__EXTRAIT__.
__________
Un retour réussi de Stupeflip
Est-ce que ça en fait un mauvais album pour autant ? Non. L’album garde les nombreuses qualités que l’on peut attendre de Stupeflip.
Les boucles sont toujours aussi envoutantes (il suffit d’écouter Creepy Slugs). Les paroles, toujours à base d’allitération en r et k, gardent cette corrosive mélancolie. Entre trips incompréhensibles (« grosse tête Jean-Luc lem…« ) et anarchisme sans grande conviction, l’esprit du crou est toujours là. Même si l’on peut imaginer que ce ne sont pas forcément que des motivations artistiques qui ont motivé la création de l’album (cf la genèse de Terrora), on sent que King Ju prend toujours le même plaisir dans l’écriture comme dans le chant. Alors oui, cet album est bon.
Des erreurs regrettables
Cependant, l’album connait aussi certaines faiblesses. D’abord un certain manque de nouveautés. Que ce soit à l’échelle de sa discographie ou de la scène rap française en générale, Stupeflip semble stagner. C’est d’autant plus surprenant qu’en 3 ans, Julien Barthélémy a eu le temps de prendre du recul et de voir ce qui pouvait se faire d’autre dans le rap.
Il ne s’agit pas de nier que le groupe a trouvé une formule magique qui rend tous ses albums bons et cohérents mais plutôt qu’il serait temps d’essayer d’innover. L’album ayant été financé avant d’être enregistré, King Ju aurait pu utiliser cette marge de liberté. L’album est en effet musicalement plus proche de The Hypnoflip Invasion que ne l’était Terrora!!.
__________
__DONNÉES FOURNIES__.
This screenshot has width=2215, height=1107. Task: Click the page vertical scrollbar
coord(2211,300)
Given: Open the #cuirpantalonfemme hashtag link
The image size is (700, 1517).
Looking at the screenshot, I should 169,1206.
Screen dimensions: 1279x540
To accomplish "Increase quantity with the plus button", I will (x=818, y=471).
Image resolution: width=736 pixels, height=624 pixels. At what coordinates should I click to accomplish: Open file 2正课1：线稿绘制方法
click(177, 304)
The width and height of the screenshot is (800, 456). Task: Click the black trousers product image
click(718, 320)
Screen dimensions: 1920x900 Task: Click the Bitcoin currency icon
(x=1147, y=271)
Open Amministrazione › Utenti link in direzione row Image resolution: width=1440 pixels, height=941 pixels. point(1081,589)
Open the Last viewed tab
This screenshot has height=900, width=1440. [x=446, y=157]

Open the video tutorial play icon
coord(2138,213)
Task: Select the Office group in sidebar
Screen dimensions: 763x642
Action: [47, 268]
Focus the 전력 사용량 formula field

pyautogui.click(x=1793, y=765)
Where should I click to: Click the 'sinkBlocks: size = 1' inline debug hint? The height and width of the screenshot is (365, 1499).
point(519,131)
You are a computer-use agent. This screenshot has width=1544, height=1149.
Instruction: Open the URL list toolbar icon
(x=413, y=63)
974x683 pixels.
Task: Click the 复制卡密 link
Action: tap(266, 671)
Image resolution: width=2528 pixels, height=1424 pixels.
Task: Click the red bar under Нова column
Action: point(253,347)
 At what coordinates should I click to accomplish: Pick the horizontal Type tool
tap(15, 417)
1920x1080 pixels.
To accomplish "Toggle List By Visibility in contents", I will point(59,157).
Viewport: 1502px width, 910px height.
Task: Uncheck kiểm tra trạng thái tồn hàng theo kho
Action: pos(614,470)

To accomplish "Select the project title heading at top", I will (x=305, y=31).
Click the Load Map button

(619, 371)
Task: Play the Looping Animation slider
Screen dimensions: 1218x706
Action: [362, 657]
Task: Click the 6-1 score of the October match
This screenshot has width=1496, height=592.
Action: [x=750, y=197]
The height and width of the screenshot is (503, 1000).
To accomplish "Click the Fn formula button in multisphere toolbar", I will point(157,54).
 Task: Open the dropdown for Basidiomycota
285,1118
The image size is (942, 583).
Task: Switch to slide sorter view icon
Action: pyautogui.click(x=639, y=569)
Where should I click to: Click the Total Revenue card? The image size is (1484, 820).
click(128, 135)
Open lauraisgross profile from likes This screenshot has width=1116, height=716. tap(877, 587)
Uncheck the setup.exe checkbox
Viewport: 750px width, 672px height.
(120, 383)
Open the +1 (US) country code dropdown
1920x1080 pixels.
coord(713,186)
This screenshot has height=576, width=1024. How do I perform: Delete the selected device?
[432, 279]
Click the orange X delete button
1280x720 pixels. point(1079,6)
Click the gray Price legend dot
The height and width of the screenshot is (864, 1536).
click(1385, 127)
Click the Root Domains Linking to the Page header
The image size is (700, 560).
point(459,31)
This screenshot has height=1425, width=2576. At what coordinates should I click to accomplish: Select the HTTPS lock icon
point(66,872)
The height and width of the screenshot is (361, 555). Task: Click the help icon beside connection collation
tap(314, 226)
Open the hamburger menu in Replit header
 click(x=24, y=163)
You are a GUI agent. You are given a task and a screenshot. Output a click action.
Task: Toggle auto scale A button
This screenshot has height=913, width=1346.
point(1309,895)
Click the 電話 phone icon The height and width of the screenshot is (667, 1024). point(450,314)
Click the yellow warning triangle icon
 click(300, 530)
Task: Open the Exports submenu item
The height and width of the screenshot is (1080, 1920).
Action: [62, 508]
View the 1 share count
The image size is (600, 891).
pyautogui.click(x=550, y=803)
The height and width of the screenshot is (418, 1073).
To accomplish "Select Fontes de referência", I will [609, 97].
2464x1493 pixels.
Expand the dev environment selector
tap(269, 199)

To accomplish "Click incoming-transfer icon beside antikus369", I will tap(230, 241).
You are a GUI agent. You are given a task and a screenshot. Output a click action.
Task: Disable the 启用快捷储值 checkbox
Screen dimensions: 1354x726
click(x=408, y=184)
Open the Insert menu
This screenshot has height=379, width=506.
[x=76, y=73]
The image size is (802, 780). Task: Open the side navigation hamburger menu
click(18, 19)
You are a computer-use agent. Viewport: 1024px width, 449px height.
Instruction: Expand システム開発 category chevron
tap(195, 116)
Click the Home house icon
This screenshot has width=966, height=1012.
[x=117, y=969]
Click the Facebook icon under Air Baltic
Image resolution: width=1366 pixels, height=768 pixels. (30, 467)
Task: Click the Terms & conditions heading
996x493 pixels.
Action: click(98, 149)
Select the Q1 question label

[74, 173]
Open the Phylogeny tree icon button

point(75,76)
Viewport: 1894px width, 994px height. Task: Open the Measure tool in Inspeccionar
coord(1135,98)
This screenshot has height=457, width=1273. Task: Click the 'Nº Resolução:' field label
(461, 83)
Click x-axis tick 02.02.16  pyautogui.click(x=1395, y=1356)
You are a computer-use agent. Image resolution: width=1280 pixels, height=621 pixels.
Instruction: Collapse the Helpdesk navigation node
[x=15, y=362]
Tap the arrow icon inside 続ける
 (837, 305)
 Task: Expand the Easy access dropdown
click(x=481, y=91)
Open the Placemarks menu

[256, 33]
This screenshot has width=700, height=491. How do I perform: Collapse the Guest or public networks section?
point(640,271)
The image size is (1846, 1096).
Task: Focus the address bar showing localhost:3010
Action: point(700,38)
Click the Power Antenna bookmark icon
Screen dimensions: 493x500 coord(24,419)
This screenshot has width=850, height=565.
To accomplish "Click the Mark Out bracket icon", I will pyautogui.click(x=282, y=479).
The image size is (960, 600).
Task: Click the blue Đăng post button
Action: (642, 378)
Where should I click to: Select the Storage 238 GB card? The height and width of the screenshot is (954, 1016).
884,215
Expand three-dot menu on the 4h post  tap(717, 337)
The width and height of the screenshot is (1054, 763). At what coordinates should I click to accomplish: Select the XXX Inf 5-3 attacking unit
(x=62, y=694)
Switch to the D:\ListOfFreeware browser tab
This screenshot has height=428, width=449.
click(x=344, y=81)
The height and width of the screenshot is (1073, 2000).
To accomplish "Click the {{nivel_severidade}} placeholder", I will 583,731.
__________
__ÉTAPES DE L'EXERCICE__.
a) Pourrais-tu redonner le passage de la critique de l'album de Stupeflip depuis « Les boucles sont » jusqu'à « album est bon. » inclus, en renommant « King Ju » en « Julien Barthélémy » ?
b) Peux-tu poursuivre la critique de l'album de Stupeflip à partir de sa dernière phrase ?

__RÉSULTATS FINAUX__.
a)
Les boucles sont toujours aussi envoutantes (il suffit d’écouter Creepy Slugs). Les paroles, toujours à base d’allitération en r et k, gardent cette corrosive mélancolie. Entre trips incompréhensibles (« grosse tête Jean-Luc lem…« ) et anarchisme sans grande conviction, l’esprit du crou est toujours là. Même si l’on peut imaginer que ce ne sont pas forcément que des motivations artistiques qui ont motivé la création de l’album (cf la genèse de Terrora), on sent que Julien Barthélémy prend toujours le même plaisir dans l’écriture comme dans le chant. Alors oui, cet album est bon.

b)
C’est d’autant plus frustrant que dès que le groupe essaie de s’éloigner un peu des derniers albums cela se révèle mauvais. La voix de Sandrine Cacheton (sorte de GLaDOS lisant les textes écrits par King Ju) aurait pu être supportable voire drôle si elle n’avait pas été usée à tort et à travers. De la même façon, laisser tomber la mythologie aurait pu être un choix légitime si l’album proposait vraiment de quoi la remplacer (et pas que de l’égotrip). On regrette aussi la disparition de l’outro de 15 minutes. Ou plutôt de ce faux espoir d’un dernier morceau affichant 15 minutes. Celui-ci est bien présent mais le morceau en lui-même ne dure que 3 minute 42 de morceau (il y a un morceau caché et du vide pour arriver à 15 minutes). En réalité c’est 1993 (2 min 52) qui aurait été le plus digne de conclure l’album. Au niveau des textes comme de l’immersion qu’ils provoquent c’est sans doute le morceau qui se rapproche le plus de Région Est.
ET ALORS ? ELLE EST OÙ TA CONCLUSION ???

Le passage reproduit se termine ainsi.